Study: Bullies may benefit from better health

WASHINGTON – A new study finds that the victims of bullying may be at a higher risk of disease as adults but bullies seem to be protected from the same health conditions.

William Copeland, a lead of the author of the study published this week in the Proceedings of the National Academy of Sciences, tells WTOP that the emotional scars of bullying can last into adulthood for its victims. But scientists wanted to know whether it also affected their health years later.

They studied a specific protein, which is a marker for inflammation. The inflammation can signal a risk for cardiovascular disease and diabetes.

Bully victims had higher levels of the protein as adults, and Copeland says, “this suggests that there may be some sort of additional health risk and down the road there may be health complications related to that early childhood experience.”

But bullies had smaller amounts of the protein, implying that their behavior not only gave them social status but also the biological advantage of better health, Copeland says.

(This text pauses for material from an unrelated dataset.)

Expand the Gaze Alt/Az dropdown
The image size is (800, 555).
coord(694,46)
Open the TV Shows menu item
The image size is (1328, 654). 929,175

“This was surprising to us on a number of levels,” Copeland says of the findings. “The bullies that we followed up actually had the lowest levels of inflammation in adulthood, even lower than those people who weren’t involved in bullying. What that seems to suggest is that protective effect of that experience on their inflammation levels. They were actually doing well health-wise.”

The protein levels are also affected by poor diet, lack of sleep and infections. And the higher levels of victims are similar to those of children who suffered child abuse or other traumas.

More than 14 hundred boys and girls ages 9 through 21 were interviewed at least nine times from childhood and adolescence to young adulthood.

But Copeland says bullies can and should find other ways of gaining health without wreaking havoc on others.